Records for locating described items

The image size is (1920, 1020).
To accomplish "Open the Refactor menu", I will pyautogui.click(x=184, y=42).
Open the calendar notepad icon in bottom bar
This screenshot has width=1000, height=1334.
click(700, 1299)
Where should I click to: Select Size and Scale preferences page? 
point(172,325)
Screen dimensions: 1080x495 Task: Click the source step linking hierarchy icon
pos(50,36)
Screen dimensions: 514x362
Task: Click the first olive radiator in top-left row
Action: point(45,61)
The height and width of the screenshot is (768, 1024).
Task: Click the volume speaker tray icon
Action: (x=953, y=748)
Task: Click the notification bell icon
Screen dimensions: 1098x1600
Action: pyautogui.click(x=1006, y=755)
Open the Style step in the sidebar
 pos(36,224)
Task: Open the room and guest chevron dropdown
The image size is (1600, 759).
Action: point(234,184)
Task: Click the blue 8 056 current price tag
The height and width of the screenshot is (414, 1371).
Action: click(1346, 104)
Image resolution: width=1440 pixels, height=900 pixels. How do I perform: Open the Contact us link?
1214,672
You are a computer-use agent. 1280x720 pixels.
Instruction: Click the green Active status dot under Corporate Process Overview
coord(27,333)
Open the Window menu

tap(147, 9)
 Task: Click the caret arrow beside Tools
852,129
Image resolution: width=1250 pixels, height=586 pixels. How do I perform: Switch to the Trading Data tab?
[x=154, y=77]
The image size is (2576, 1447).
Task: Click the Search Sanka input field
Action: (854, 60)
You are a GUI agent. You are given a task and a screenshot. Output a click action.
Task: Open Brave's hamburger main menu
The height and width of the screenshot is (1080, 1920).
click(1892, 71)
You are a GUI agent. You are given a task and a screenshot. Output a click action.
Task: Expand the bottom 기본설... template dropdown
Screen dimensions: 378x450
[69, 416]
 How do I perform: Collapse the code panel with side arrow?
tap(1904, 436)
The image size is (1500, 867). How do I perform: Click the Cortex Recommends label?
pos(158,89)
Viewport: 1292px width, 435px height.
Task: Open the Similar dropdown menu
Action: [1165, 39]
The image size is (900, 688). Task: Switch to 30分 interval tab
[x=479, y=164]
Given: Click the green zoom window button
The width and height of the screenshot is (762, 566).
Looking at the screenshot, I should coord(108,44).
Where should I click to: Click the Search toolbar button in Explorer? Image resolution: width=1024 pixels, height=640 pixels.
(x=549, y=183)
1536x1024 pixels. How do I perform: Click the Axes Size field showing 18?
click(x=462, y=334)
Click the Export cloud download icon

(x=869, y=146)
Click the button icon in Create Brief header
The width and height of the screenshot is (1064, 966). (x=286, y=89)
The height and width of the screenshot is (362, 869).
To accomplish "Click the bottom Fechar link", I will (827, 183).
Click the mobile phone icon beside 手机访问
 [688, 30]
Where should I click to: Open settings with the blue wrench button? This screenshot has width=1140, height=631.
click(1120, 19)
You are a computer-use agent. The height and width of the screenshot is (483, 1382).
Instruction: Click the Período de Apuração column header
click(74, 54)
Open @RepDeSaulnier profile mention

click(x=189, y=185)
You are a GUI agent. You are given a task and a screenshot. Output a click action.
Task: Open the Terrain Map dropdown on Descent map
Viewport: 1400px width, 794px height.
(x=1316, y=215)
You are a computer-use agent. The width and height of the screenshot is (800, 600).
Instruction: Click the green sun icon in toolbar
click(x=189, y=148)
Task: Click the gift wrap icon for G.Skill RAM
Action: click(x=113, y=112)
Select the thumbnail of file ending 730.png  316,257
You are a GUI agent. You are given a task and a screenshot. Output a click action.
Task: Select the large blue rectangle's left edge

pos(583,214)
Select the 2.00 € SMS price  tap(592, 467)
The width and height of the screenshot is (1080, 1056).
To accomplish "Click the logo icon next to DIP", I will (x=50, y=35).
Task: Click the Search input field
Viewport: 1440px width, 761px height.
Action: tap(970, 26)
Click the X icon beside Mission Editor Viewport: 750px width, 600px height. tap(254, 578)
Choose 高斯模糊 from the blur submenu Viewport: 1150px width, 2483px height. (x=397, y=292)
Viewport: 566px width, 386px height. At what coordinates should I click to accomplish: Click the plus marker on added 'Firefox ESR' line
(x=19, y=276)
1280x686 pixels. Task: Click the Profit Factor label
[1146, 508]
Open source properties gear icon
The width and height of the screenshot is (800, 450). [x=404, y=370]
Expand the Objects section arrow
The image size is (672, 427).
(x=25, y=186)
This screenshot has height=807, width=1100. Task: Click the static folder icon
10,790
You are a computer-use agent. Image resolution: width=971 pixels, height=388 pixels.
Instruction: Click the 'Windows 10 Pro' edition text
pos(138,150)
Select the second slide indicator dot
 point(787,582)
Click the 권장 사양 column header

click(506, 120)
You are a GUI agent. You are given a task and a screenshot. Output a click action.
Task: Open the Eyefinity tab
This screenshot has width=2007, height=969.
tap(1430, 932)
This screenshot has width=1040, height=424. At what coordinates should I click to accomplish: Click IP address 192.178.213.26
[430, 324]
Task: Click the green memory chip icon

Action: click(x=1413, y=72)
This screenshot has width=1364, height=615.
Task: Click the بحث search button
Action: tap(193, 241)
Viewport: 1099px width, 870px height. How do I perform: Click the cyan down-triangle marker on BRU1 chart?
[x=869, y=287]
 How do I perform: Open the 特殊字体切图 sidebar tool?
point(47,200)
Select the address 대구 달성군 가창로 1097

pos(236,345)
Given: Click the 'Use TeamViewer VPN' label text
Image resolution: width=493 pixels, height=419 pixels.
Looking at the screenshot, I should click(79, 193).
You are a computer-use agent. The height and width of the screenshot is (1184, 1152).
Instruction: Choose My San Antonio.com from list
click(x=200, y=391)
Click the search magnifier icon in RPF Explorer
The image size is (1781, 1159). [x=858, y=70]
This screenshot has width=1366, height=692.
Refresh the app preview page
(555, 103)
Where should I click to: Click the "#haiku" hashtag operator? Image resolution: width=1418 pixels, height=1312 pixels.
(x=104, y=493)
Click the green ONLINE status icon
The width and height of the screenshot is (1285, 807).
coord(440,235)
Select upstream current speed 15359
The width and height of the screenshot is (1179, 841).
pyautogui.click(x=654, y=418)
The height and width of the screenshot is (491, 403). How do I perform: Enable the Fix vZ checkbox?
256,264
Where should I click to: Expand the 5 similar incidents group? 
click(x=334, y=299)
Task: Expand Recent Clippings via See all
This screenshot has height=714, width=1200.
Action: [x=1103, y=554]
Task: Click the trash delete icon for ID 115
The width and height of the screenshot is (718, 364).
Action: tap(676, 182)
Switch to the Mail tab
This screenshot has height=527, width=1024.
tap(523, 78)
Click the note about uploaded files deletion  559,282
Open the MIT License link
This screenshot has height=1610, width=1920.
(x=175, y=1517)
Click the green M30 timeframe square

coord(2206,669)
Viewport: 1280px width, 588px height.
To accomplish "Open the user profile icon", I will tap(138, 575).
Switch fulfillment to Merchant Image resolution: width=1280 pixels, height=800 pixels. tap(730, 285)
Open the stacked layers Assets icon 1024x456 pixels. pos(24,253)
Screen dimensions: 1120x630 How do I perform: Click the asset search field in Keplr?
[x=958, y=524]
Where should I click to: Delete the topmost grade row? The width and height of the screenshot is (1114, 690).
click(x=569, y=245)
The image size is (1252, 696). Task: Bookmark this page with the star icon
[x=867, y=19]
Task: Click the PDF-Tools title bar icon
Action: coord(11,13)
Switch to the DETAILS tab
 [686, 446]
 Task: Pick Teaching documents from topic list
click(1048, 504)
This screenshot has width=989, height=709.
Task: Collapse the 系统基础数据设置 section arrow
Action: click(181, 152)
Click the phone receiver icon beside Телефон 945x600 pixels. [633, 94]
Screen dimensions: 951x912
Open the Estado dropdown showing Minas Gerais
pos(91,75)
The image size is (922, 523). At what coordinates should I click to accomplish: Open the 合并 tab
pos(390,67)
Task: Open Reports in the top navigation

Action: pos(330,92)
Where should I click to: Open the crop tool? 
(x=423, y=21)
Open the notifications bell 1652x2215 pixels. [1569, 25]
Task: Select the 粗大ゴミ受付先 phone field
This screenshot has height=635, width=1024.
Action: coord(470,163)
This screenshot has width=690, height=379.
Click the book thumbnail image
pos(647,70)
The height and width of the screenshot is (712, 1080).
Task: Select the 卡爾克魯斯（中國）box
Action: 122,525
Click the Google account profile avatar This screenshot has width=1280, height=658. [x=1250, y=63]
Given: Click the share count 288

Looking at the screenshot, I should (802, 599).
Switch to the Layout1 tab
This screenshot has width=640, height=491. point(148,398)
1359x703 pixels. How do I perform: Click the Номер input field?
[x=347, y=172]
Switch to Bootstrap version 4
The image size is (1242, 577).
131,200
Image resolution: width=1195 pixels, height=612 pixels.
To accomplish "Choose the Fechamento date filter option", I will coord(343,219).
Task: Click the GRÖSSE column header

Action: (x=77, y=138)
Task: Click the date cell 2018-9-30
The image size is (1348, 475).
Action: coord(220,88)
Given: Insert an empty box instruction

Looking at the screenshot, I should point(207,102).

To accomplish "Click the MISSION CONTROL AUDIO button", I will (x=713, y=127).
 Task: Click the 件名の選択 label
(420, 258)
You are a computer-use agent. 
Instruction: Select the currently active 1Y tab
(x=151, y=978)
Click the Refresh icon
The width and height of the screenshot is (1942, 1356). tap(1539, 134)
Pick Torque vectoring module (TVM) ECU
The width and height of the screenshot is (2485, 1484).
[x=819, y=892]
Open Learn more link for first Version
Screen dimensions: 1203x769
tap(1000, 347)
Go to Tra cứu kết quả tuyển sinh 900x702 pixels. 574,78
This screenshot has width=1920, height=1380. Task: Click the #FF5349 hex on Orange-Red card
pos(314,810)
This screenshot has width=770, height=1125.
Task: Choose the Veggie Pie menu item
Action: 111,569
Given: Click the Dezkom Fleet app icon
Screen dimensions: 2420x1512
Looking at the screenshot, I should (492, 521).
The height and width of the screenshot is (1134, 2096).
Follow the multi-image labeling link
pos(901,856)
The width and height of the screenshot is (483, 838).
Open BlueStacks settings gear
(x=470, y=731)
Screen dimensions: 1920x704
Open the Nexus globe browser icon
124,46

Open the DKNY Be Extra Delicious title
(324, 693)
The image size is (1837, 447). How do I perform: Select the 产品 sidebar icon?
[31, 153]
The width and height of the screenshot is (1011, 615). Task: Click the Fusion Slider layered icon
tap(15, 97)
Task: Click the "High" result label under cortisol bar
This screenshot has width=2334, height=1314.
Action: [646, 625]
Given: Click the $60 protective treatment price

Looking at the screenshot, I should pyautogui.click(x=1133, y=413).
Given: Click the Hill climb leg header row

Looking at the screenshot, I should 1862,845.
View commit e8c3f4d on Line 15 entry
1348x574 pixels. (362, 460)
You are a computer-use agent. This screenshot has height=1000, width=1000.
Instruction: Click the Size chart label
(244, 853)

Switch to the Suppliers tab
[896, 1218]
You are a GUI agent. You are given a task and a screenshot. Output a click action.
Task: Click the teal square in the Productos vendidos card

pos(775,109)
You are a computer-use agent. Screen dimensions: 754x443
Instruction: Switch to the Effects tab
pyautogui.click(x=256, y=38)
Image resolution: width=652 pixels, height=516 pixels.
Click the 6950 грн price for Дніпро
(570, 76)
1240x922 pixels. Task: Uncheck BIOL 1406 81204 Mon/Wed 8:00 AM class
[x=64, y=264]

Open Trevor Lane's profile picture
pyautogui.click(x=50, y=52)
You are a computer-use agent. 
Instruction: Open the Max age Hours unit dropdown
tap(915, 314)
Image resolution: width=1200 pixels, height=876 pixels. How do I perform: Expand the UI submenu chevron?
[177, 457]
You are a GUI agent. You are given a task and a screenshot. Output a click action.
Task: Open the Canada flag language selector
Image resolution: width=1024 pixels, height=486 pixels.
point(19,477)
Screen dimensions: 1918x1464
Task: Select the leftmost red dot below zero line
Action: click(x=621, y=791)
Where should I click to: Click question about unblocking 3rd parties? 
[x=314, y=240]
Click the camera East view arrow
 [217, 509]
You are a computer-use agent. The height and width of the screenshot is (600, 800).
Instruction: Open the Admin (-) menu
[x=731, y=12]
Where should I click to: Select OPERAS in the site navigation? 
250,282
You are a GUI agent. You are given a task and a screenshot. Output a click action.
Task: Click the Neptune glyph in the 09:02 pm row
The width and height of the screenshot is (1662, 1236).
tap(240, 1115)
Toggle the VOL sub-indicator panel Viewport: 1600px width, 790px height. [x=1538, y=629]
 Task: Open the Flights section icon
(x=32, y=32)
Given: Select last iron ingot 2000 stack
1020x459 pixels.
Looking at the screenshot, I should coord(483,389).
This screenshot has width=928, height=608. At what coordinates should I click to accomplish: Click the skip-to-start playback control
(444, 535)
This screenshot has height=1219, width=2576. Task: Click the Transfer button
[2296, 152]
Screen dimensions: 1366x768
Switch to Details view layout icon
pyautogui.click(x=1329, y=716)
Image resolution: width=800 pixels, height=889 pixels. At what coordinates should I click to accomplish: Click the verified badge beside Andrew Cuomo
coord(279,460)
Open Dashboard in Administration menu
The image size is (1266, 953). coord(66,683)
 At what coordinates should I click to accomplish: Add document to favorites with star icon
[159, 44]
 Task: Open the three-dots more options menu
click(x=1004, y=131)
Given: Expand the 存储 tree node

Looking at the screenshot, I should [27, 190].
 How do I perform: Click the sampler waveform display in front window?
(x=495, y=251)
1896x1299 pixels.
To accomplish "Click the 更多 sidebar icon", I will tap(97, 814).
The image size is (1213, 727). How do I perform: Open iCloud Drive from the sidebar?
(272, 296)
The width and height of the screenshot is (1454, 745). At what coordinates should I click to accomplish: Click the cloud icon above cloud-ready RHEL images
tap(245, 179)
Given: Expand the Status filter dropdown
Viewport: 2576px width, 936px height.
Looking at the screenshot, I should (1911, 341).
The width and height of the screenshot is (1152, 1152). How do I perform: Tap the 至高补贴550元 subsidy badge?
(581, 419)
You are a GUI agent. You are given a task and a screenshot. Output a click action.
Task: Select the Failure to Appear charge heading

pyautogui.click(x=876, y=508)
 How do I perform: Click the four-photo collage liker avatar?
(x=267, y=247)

SHORT EXERCISE:
Print, unchanged, the items from the line containing "This screenshot has width=928, height=608." through the final line of the items, including both of those lines.

FINAL RESULT:
This screenshot has width=928, height=608. At what coordinates should I click to accomplish: Click the skip-to-start playback control
(444, 535)
This screenshot has height=1219, width=2576. Task: Click the Transfer button
[2296, 152]
Screen dimensions: 1366x768
Switch to Details view layout icon
pyautogui.click(x=1329, y=716)
Image resolution: width=800 pixels, height=889 pixels. At what coordinates should I click to accomplish: Click the verified badge beside Andrew Cuomo
coord(279,460)
Open Dashboard in Administration menu
The image size is (1266, 953). coord(66,683)
 At what coordinates should I click to accomplish: Add document to favorites with star icon
[159, 44]
 Task: Open the three-dots more options menu
click(x=1004, y=131)
Given: Expand the 存储 tree node

Looking at the screenshot, I should [27, 190].
 How do I perform: Click the sampler waveform display in front window?
(x=495, y=251)
1896x1299 pixels.
To accomplish "Click the 更多 sidebar icon", I will tap(97, 814).
The image size is (1213, 727). How do I perform: Open iCloud Drive from the sidebar?
(272, 296)
The width and height of the screenshot is (1454, 745). At what coordinates should I click to accomplish: Click the cloud icon above cloud-ready RHEL images
tap(245, 179)
Given: Expand the Status filter dropdown
Viewport: 2576px width, 936px height.
Looking at the screenshot, I should (1911, 341).
The width and height of the screenshot is (1152, 1152). How do I perform: Tap the 至高补贴550元 subsidy badge?
(581, 419)
You are a GUI agent. You are given a task and a screenshot. Output a click action.
Task: Select the Failure to Appear charge heading

pyautogui.click(x=876, y=508)
 How do I perform: Click the four-photo collage liker avatar?
(x=267, y=247)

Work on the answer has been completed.